One Labor memo, seen by the Guardian, was a briefing note that an increase in CGT rates alone could generate £8bn for the Exchequer in the long term.

There are also proposals to reform inheritance tax, and there are plans for a consultation which could be launched in the autumn. These could include radical changes, such as removing or updating the rules on agricultural land and business relief.

HMRC could be instructed to prepare figures on a range of options next month, sources said. They would then go to the OBR, which would need 10 weeks to crunch the numbers and share its findings with the Treasury.

The preparatory work suggests that a budget could come as early as October, once the party conferences are over.

Under the current CGT system, profits from the sale of second homes or shares in businesses are taxed at a much lower rate than wages.

Some senior figures believe more openness about plans to raise wealth taxes to overhaul public services would improve traditional Labor voter turnout.

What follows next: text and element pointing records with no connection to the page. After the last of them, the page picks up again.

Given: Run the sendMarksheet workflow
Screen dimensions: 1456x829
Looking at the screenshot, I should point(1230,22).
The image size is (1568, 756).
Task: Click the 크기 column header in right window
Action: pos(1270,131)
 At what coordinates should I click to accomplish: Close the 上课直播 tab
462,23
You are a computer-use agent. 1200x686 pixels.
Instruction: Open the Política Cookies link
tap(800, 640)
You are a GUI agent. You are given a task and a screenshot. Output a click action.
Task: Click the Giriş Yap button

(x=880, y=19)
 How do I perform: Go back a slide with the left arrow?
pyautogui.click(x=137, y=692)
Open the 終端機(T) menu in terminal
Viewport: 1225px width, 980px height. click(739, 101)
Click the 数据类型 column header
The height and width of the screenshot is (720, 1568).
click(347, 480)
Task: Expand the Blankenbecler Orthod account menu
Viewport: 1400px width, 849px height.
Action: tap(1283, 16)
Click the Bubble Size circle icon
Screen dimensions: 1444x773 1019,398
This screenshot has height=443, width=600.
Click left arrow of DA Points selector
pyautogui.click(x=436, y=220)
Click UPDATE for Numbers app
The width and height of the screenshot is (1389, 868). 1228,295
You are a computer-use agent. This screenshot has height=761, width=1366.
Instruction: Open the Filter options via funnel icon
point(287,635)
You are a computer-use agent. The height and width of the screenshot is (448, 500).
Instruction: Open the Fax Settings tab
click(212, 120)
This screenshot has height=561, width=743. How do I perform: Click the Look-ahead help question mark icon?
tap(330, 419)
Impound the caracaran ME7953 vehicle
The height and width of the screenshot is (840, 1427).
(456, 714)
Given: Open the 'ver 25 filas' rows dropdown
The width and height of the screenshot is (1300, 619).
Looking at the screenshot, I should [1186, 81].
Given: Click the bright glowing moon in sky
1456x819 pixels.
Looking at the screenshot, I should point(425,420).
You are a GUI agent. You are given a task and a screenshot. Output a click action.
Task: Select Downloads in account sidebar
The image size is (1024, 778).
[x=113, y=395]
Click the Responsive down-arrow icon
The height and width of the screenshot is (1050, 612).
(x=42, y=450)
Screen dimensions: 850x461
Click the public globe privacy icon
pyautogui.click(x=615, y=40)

The tax options being considered come amid growing criticism from experts of a “conspiracy of silence” over how the two main parties can afford to fund public services.

The Institute for Fiscal Studies (IFS) said Labor and the Conservatives were not clear on how they planned to address the “extremely difficult fiscal situation” facing the next government.

The inheritance tax option being looked at involves changes to the rules for the tax on agricultural land and other family businesses, which industry experts consider to be “very significant”.

Currently, a person can claim up to 100% relief on the inheritance of agricultural land if it is actively farmed. This is causing concern that rich people are trying to avoid inheritance taxes on farmland, and this is driving up prices and closing down small businesses and farmers.

Some in Labor want to scrap this along with business relief, which allows someone to pass on a company or shares if it is unlisted with 100% tax relief.

Among the plans being considered is a transitional scale of options to assess the likely gain to the exchequer, including a £500,000 cap for each person benefiting from agricultural and business relief, rather than ending it. In some cases, both types of relief could be claimed, effectively allowing a cap of £1m for each person.

This would still raise around £2.3bn by 2029-30, which would be the end of the OBR’s forecast period if introduced in March next year, according to a paper published by the IFS in 2023. the same figure appears in one. of the internal Labor documents seen by the Guardian.

Sources said wider changes to gift and inheritance tax were also being considered. Currently, no inheritance tax is due on gifts if they are given by someone who lives for more than seven years after the gifts were made.